PATIENTS AND METHODS: 
Medical records of patients treated for GBM at the University of California San Francisco from 2005 to 2009 were reviewed. Patients receiving bevacizumab for focal disease were evaluated and imaging was reviewed to identify patients who progressed in a disseminated pattern. Tumor and treatment factors were compared between focal and disseminated progressors to identify predictive factors for dissemination. Clinical outcomes were compared between progression groups.
 
RESULTS: 
Seventy-one patients received adjuvant bevacizumab at some point in their disease course in addition to surgical resection and standard chemoradiotherapy. Of these, 12 patients (17%) had disseminated progression after bevacizumab. There were no differences in patient demographics, surgical treatment, or bevacizumab administration between disseminated and focal progressors. Length of bevacizumab treatment for disseminated progressors trended toward increased time (7.4 vs. 5.4 months) but was not statistically significant (p=0.1).

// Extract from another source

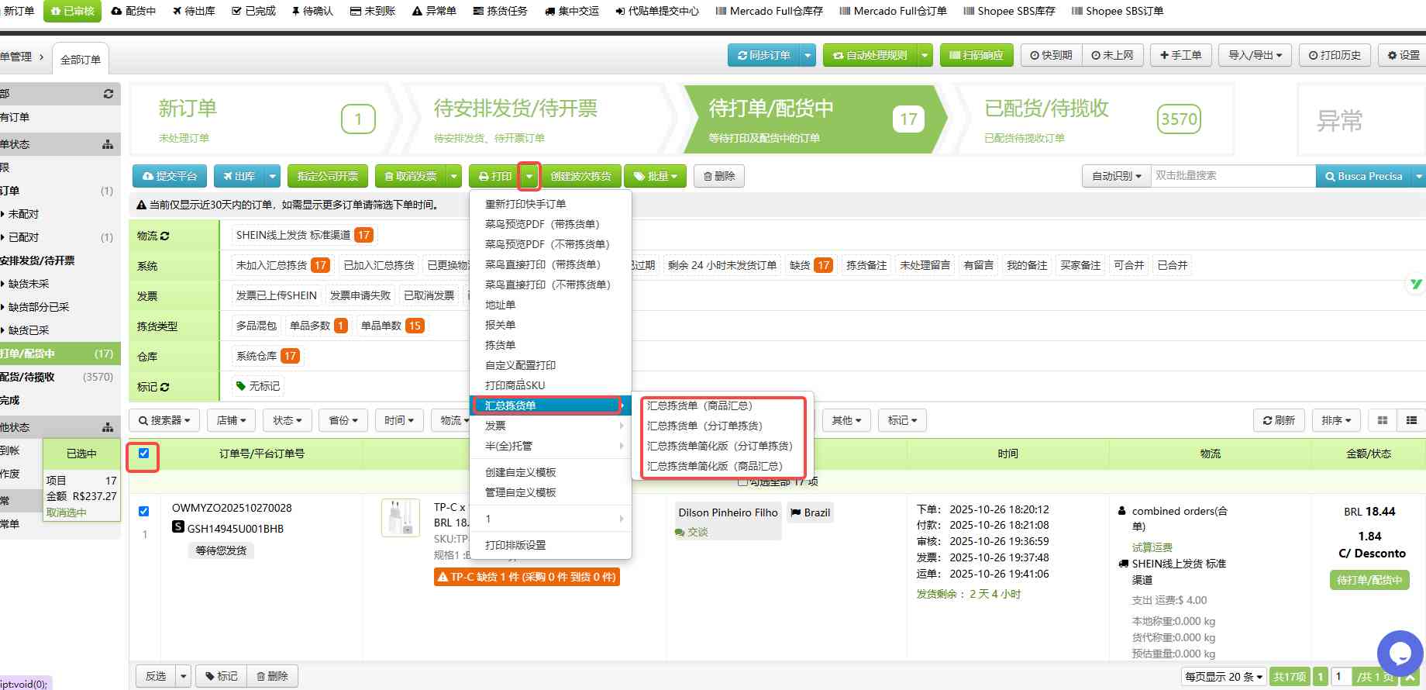Check the 勾选全部 17 项 checkbox
The image size is (1426, 690).
click(x=743, y=481)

Although progression-free survival and overall survival did not differ significantly between progression groups (median survival from progression was 3.8 vs. 4.6 months, p=0.5), over 30% of focal progressors had a subsequent resection and enrollment in a surgically based clinical trial, whereas none of the disseminated progressors had further surgical intervention. Compared to previously published reports of GBM dissemination with and without prior bevacizumab treatment, our patients had a rate of disease dissemination similar to the baseline rate observed in patients treated without bevacizumab.
 
CONCLUSION: 
The risk of dissemination does not appear to be considerably increased due to the use of bevacizumab, and the pattern of disease at progression does not affect subsequent survival. Therefore, the risk of dissemination should not influence the decision to treat with bevacizumab, especially for recurrent disease.